BEGIN

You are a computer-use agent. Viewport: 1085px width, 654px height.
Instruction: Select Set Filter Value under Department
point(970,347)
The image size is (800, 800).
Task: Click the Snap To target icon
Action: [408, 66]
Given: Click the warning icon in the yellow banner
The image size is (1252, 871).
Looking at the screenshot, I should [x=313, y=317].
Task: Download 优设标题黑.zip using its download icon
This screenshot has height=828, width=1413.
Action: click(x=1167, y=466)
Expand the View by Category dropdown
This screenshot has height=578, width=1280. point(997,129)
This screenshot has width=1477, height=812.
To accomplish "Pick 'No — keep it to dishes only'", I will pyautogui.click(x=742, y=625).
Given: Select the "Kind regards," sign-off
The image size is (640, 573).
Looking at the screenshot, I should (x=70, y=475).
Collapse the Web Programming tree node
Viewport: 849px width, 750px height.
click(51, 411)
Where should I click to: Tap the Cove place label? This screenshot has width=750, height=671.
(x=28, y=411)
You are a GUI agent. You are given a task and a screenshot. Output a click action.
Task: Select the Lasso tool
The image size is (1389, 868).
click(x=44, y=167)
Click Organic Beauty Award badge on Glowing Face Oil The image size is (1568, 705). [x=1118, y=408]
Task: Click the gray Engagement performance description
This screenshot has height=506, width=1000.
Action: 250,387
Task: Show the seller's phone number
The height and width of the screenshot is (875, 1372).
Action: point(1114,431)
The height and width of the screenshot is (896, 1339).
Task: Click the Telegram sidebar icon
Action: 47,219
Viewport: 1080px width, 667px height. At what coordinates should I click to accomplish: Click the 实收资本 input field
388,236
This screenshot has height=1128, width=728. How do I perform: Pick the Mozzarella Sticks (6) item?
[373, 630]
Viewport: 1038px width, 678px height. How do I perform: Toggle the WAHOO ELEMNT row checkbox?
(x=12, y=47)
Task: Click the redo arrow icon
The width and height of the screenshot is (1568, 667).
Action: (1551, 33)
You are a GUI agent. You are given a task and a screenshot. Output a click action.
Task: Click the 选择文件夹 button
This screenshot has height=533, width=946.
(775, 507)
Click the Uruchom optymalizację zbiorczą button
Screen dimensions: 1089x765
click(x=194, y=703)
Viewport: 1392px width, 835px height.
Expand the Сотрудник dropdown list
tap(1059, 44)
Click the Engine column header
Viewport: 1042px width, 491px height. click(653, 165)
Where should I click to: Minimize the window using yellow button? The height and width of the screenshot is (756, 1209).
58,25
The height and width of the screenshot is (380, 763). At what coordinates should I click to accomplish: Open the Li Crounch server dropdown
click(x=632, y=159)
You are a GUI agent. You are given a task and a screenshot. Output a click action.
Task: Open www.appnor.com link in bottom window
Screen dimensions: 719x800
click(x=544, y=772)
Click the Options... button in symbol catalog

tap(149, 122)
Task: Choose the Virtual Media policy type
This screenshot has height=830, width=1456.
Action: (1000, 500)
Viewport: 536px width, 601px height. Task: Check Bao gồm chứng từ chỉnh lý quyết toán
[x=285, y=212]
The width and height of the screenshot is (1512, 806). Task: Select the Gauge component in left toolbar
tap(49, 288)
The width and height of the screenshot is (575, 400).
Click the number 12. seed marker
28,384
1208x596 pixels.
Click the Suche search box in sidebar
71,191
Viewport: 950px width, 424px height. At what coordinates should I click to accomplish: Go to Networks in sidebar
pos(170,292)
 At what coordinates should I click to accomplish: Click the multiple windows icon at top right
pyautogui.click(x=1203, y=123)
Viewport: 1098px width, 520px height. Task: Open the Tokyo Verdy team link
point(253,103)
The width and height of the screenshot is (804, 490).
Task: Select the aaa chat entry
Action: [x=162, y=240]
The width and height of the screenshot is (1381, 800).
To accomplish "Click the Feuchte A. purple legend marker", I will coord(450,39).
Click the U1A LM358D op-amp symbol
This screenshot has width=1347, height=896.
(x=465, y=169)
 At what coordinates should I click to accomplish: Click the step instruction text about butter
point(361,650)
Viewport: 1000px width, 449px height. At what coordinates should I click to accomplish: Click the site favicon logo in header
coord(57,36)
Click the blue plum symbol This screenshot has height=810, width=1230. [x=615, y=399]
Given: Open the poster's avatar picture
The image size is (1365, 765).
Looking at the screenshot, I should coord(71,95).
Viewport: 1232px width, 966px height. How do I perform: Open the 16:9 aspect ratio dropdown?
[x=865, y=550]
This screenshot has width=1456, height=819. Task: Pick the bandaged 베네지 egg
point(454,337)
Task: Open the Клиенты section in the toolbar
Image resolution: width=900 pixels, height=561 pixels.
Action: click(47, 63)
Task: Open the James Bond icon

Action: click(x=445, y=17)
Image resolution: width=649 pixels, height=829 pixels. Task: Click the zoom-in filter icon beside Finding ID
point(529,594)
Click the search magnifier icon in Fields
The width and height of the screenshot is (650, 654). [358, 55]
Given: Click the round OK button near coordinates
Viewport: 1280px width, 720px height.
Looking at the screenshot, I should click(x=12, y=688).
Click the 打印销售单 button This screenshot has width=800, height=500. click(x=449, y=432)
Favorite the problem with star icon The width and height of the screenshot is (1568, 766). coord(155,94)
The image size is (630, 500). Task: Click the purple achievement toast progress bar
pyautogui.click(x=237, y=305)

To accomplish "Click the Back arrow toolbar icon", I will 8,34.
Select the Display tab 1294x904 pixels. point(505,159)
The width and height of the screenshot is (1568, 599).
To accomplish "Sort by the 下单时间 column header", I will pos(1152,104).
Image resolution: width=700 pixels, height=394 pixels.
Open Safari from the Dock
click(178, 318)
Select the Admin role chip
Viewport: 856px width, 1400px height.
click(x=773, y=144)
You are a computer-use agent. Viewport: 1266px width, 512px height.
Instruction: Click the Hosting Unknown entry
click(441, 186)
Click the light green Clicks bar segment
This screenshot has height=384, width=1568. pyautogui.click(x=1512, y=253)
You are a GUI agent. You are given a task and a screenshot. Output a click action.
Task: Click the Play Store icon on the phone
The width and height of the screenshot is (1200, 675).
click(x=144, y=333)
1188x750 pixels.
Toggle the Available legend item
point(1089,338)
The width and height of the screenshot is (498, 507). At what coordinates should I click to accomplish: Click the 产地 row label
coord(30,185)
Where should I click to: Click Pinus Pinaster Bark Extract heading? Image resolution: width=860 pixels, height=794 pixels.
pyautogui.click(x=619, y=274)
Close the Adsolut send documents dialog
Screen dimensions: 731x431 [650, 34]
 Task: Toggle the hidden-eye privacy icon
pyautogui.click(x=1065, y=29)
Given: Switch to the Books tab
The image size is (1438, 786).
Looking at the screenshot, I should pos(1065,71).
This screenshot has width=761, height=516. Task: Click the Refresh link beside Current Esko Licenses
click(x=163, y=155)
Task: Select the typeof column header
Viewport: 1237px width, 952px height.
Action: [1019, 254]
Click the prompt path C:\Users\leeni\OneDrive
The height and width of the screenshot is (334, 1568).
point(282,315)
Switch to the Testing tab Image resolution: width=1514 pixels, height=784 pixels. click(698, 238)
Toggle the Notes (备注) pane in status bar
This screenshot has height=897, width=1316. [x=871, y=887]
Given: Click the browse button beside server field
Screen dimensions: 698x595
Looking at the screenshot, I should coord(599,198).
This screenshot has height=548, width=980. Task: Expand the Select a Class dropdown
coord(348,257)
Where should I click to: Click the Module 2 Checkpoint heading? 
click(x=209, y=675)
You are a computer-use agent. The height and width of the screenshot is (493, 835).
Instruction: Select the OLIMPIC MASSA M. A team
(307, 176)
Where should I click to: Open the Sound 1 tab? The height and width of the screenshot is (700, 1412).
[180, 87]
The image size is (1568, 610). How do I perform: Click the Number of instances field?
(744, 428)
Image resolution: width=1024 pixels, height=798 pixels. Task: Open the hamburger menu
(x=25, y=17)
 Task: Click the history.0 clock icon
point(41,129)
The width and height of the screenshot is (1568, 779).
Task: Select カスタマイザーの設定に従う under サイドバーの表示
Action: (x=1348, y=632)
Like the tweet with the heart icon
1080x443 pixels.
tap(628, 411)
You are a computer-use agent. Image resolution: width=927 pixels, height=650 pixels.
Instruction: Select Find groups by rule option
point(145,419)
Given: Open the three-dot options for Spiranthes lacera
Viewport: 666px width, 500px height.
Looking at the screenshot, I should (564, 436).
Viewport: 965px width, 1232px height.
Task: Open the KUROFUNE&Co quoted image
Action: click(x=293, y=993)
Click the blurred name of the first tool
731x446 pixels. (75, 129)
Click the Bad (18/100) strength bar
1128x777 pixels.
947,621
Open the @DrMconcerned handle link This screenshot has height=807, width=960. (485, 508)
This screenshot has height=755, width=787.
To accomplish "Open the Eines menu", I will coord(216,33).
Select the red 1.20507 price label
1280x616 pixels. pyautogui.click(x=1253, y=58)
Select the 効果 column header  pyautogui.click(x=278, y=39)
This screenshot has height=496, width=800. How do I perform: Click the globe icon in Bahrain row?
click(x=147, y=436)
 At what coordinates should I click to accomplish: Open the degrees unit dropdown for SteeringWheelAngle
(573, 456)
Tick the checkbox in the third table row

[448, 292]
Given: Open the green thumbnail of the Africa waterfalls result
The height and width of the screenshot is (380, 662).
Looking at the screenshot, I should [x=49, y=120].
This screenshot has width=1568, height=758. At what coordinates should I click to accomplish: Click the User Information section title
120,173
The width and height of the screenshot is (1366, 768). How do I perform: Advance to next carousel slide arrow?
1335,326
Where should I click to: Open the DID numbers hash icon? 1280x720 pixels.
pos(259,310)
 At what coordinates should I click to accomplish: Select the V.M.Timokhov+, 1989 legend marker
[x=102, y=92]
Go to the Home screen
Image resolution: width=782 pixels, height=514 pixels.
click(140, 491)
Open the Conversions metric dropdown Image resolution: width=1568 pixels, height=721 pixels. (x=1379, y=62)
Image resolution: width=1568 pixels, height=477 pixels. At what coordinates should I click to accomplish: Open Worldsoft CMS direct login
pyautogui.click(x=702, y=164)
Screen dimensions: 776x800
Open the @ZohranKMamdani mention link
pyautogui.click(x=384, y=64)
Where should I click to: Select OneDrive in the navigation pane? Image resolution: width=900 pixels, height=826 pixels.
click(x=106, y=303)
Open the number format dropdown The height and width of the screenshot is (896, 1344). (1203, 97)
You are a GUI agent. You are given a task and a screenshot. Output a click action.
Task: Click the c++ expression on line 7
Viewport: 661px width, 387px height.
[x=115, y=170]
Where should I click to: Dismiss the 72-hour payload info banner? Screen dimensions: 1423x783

END

## How to complete this task:
Starting with the line above that holds "Open the @ZohranKMamdani mention link" and stopping with the line that holds "Open the number", reproduce each line exactly, omitting all other lines.

## Solution for this problem:
Open the @ZohranKMamdani mention link
pyautogui.click(x=384, y=64)
Where should I click to: Select OneDrive in the navigation pane? Image resolution: width=900 pixels, height=826 pixels.
click(x=106, y=303)
Open the number format dropdown The height and width of the screenshot is (896, 1344). (1203, 97)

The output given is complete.